Jose bautista hits a baseball that travels for 142m before it lands. The flight of the ball can be modelled by a quadratic function in which x is the Horizontal distance the ball has travelled away from jose, and h(x) is the height Vertical distance of the ball at that distance.
Assume that the ball was between 0.6m and 1.5m above the ground when it was hit.
1. determine an equation that models the path of the ball, given this additional info:
-the ball was 1.2 m off the ground when it was hit.
-the ball reached a max of 17m in height at approximately 70m away from Jose.
Explain the method you are using for this equation.
So I know that the vertex is (70, 17).
But I'm lost on how to do this equation.
Please help!!
College of education Kangere
Mathematics & intersciece
To determine an equation that models the path of the ball, we can use the vertex form of a quadratic equation:
h(x) = a(x - h)^2 + k
where (h, k) represents the vertex of the parabola and "a" represents the coefficient that determines the shape of the parabola.
Given that the vertex is (70, 17), we can substitute these values into the equation to get:
h(x) = a(x - 70)^2 + 17
To find the value of "a", we can utilize the information that the ball was 1.2m off the ground when it was hit. Substitute this into the equation:
1.2 = a(0 - 70)^2 + 17
Simplifying this equation, we get:
1.2 = 4900a + 17
Subtracting 17 from both sides:
1.2 - 17 = 4900a
-15.8 = 4900a
Dividing both sides by 4900:
a = -15.8 / 4900
a ≈ -0.003224
Hence, the equation that models the path of the ball is:
h(x) = -0.003224(x - 70)^2 + 17
This equation represents a quadratic function that describes the vertical distance of the ball at a horizontal distance x from Jose.
To model the path of the ball, we can start by assuming that the quadratic function representing the height of the ball with respect to its horizontal distance is of the form:
h(x) = ax^2 + bx + c
We are given several key points of information:
1. The ball was 1.2 m off the ground when it was hit, which gives us the point (0, 1.2).
2. The ball reached a maximum height of 17 m at approximately 70 m away from Jose, which gives us the vertex (70, 17).

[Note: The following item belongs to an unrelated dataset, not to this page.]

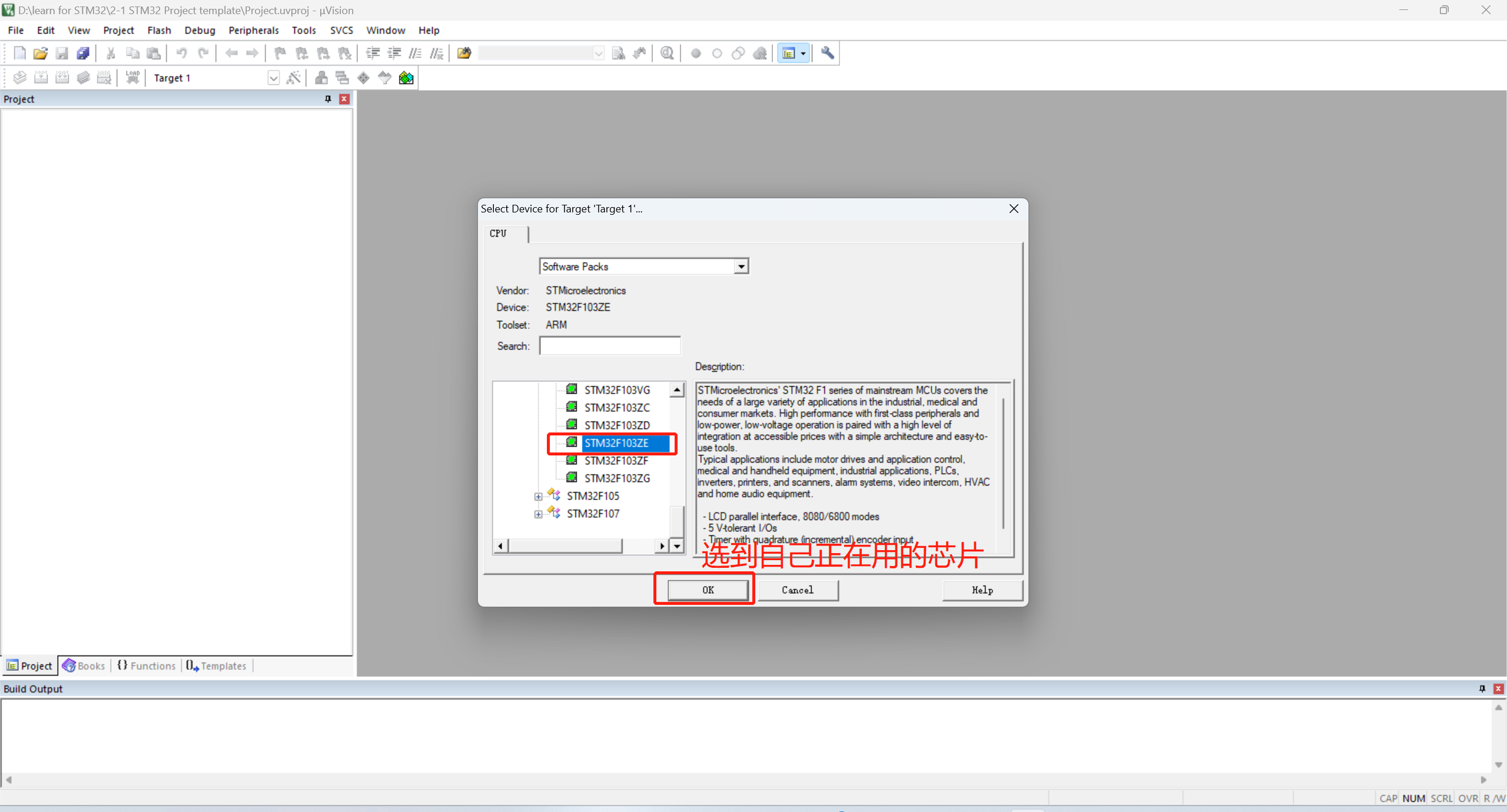Click OK in the device dialog
Image resolution: width=1507 pixels, height=812 pixels.
(708, 590)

Using these points, we can substitute them into the quadratic function and create a system of equations to solve for the unknown constants a, b, and c.
From the point (0, 1.2):
h(0) = a(0)^2 + b(0) + c = 1.2
c = 1.2
From the vertex (70, 17):
h(70) = a(70)^2 + b(70) + 1.2 = 17
Simplifying this equation, we get:
4900a + 70b + 1.2 = 17
Now, we have two equations:
1. a + b + 1.2 = 1.2
2. 4900a + 70b + 1.2 = 17
Solving this system of equations will give us the values of a and b. Substituting these values back into the equation h(x) = ax^2 + bx + c will give us the final equation that models the path of the ball.

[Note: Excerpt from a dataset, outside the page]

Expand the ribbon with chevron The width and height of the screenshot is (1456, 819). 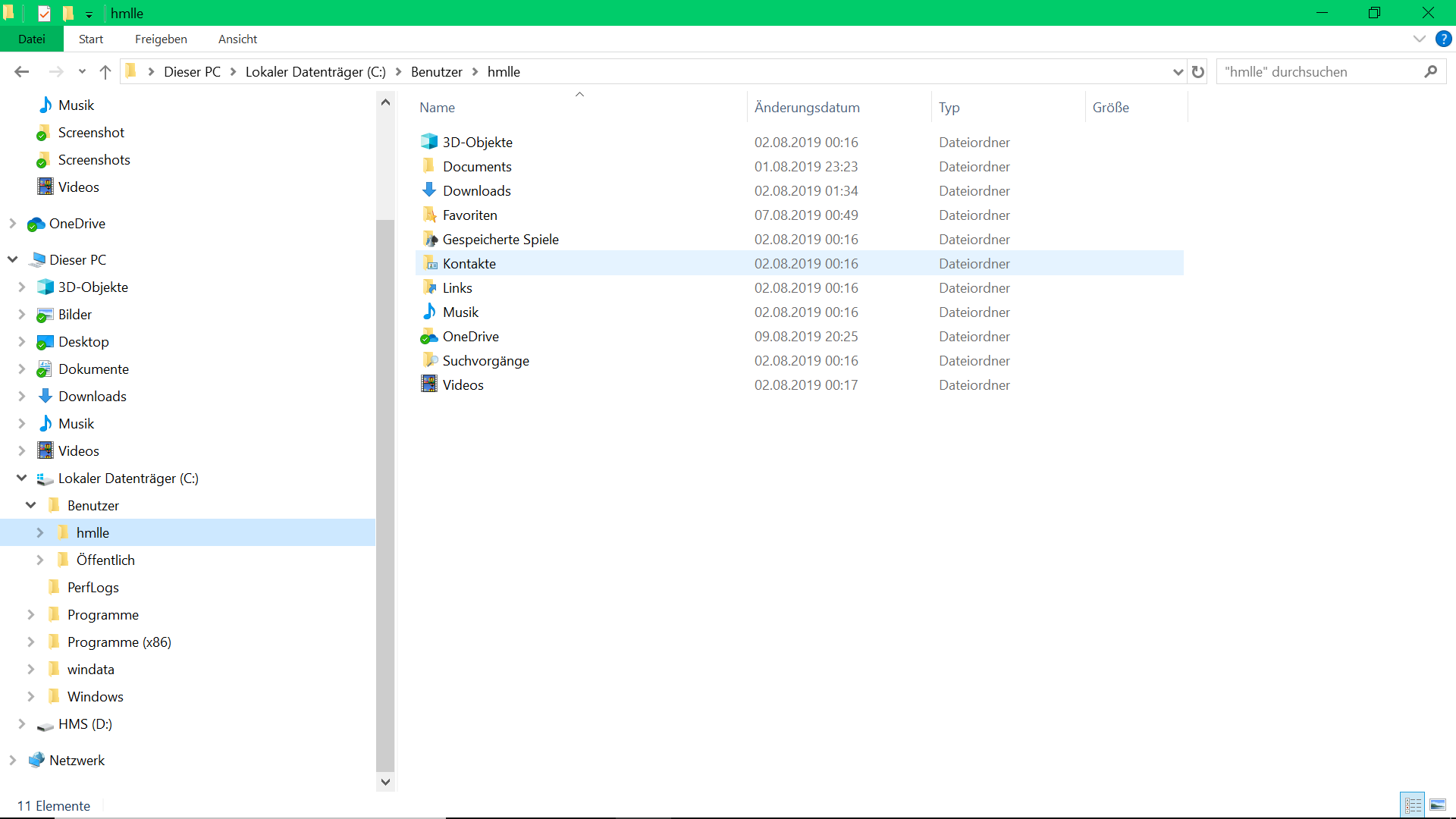(x=1419, y=39)
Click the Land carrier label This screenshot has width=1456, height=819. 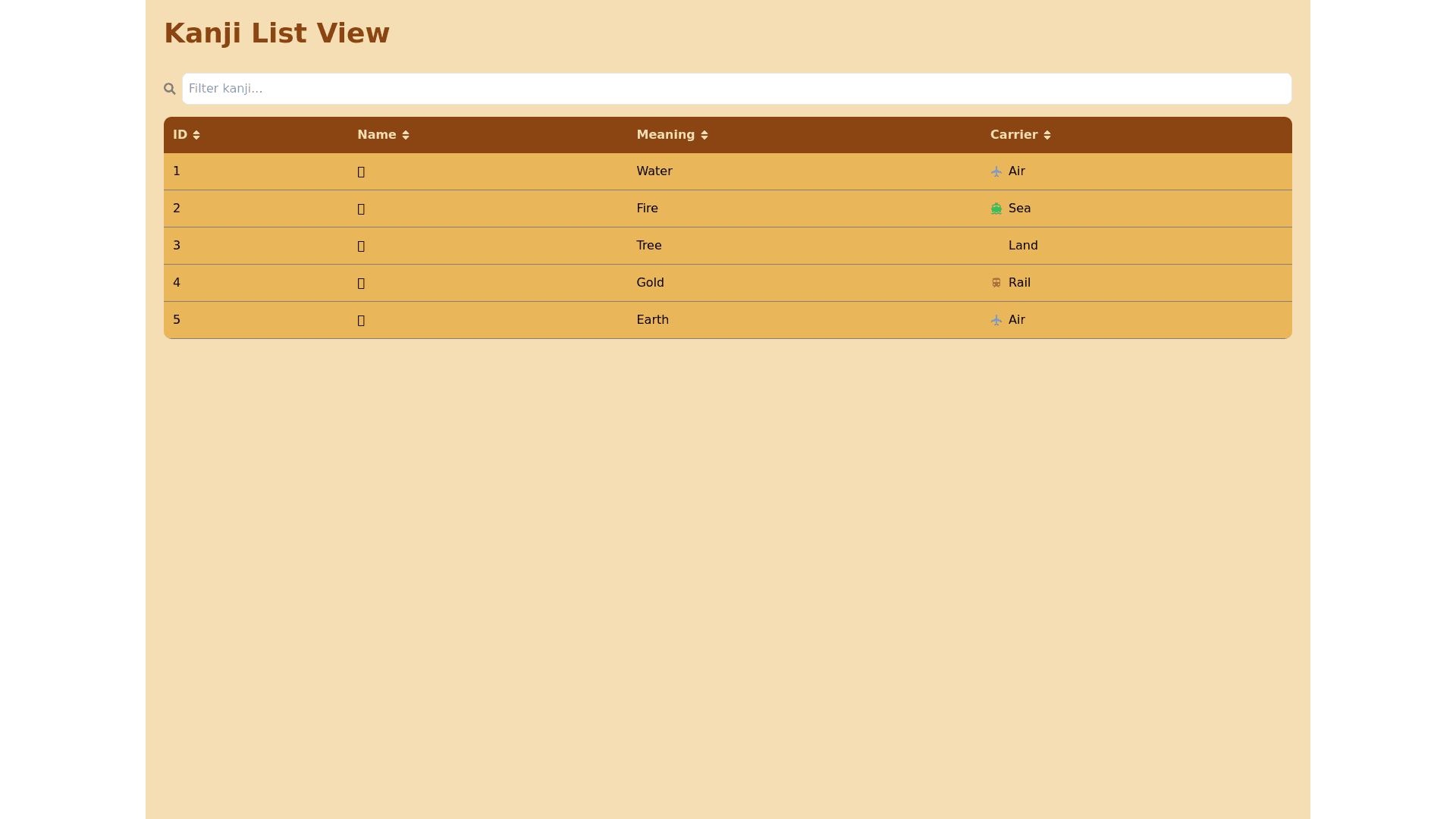1022,246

Your vertex is indeed (70,17)
Other points would be (142,0) and (0,1.2)
Since the vertex must lie midway between the two intercepts and the distance between 70 and 142 is 72, the other intercept must be (-2,0)
h(x) = a(x-70)^2 + 17 must be the equation
use (142,0) to find a
0 = a(72)^2 + 17
a = -17/5184 = appr -.00327932
h(x) = -.00327932(x-70)^2 + 17
check: does (0,1.2) lie on it?
LS = 1.2
RS = -.00327932(-70)^2 + 17 = appr .93
Were were expecting 1.2 , which is between .9 and 1.5 as originally stated.
But then it also said: " the ball was 1.2 m off the ground when it was hit. " , which appears to contradict the results of my equation.
If we take (0, 1.2) as fact , let's use that to find a
1.2 = a(-70)^2 + 17
a = -15.8/4900 = appr -.0032245
in that case, if x = 142, we should get zero
h(0) = -.0032245(72)^2 + 17 = .28 , close but mathematically too great an error.
It appears to me that some of the data is slightly off.